Stored items:
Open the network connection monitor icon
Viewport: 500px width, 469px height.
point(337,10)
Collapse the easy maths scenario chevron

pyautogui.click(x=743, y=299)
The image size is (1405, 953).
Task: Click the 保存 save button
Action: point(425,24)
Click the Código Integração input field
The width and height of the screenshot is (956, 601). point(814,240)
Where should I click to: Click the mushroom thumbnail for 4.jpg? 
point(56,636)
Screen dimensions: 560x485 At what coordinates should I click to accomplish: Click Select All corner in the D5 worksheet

## Your objective
Every record shown above should appear again in your answer, unchanged.

## Solution to this exercise
Open the network connection monitor icon
Viewport: 500px width, 469px height.
point(337,10)
Collapse the easy maths scenario chevron

pyautogui.click(x=743, y=299)
The image size is (1405, 953).
Task: Click the 保存 save button
Action: point(425,24)
Click the Código Integração input field
The width and height of the screenshot is (956, 601). point(814,240)
Where should I click to: Click the mushroom thumbnail for 4.jpg? 
point(56,636)
Screen dimensions: 560x485 At what coordinates should I click to accomplish: Click Select All corner in the D5 worksheet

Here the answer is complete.